Seit vergangenem Wochenende fließt wieder Marburger Bier in dem Gewölbekeller gegenüber der namensgebenden Elisabethkirche. Der junge Stadtallendorfer Mesut Delipalta betreibt das „Elisabeth“, jenen Betrieb im Steinweg 45, der sich hauptsächlich durch die Brauanlage im Keller auszeichnet.

„Erst mal gibt‘s ein ganz traditionelles Helles“, sagt Delipalta, der von sich sagt, bekennender „Bier-Genusstrinker“ zu sein. Am Konzept hat der 28-Jährige nicht allzu viel geändert – er arbeitet mit der Marburger Grundservice GmbH zusammen, der die Brauanlage gehört und die auch für die Bierherstellung zuständig ist.

Delipalta setzt also zunächst eher auf Tradition als auf den Craftbeer-Boom, der vom Trüffel-Ale bis zum Ananas-IPA täglich neue exotische Kreationen hervorbringt. Eher will der „Elisabeth“-Betreiber neben dem Bier auch gepflegte Cocktails und Weine anbieten – Alternativen also für all jene, die keine ausgesprochenen Biertrinker sind.

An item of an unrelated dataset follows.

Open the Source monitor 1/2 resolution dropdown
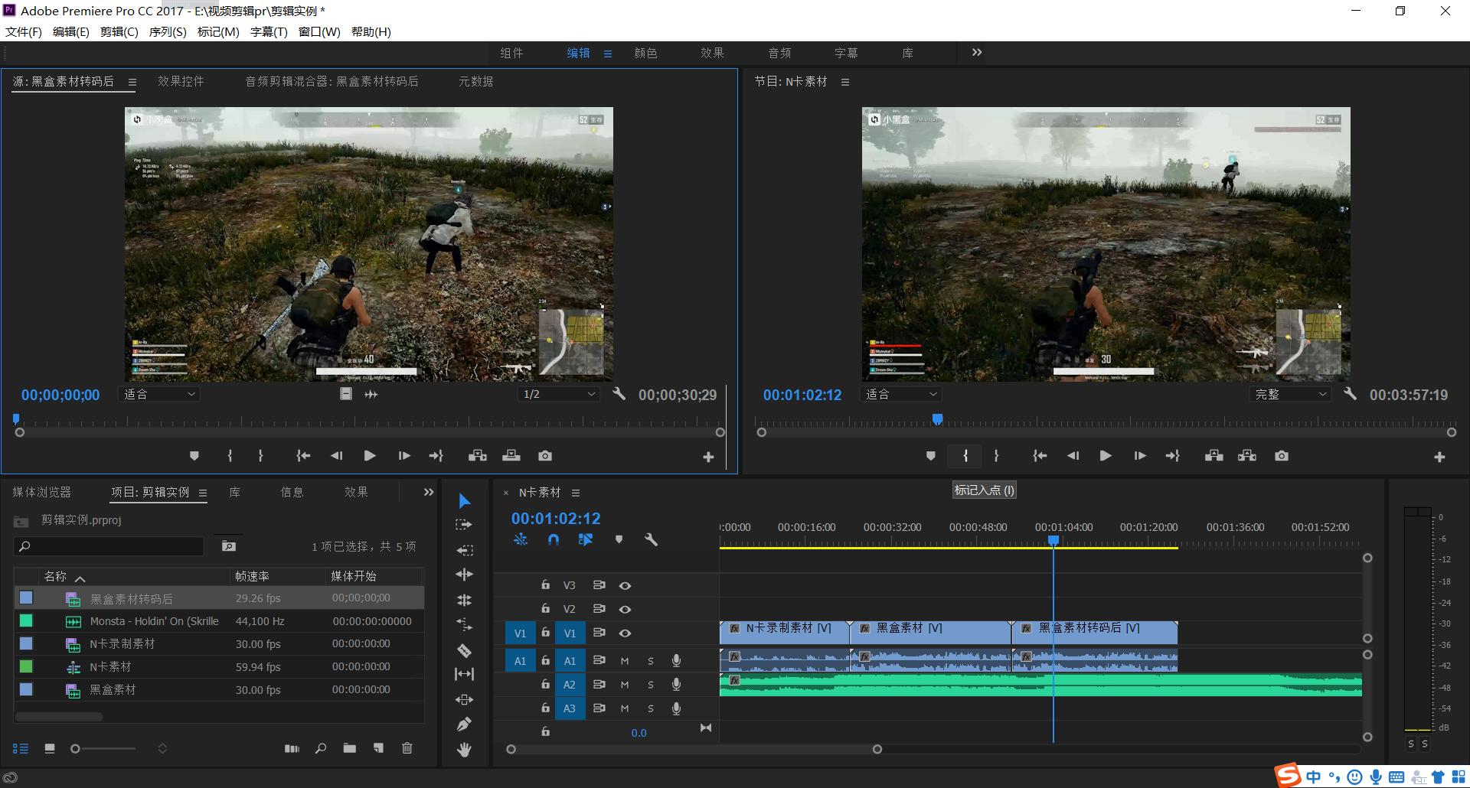This screenshot has width=1470, height=788. [x=558, y=394]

Gäste sollen sich neben den Braukesseln wohlfühlen

Gemietet hat der Stadtallendorfer auch die Räume über dem Keller: Wo es in der Vergangenheit einen Restaurantbetrieb gab, ist derzeit die Rezeption der im Gebäude befindlichen Appartments angesiedelt. Perspektivisch will Delipalta dort auch wieder Speisen anbieten, er denkt an „mediterran-deutsche Küche“. Und für die Appartmentgäste soll es ein Frühstücksangebot geben.

Das Eck-Ladenlokal, in dem früher eine Buchhandlung untergebracht war, wird gleich mitrenoviert – wenn schon, denn schon. Doch die Bewirtschaftung dieser Räume ist für den Betreiber des „Elisabeth“ ein „Fernziel“, fürs Erste will Delipalta, dass sich seine Gäste neben den Braukesseln wohlfühlen.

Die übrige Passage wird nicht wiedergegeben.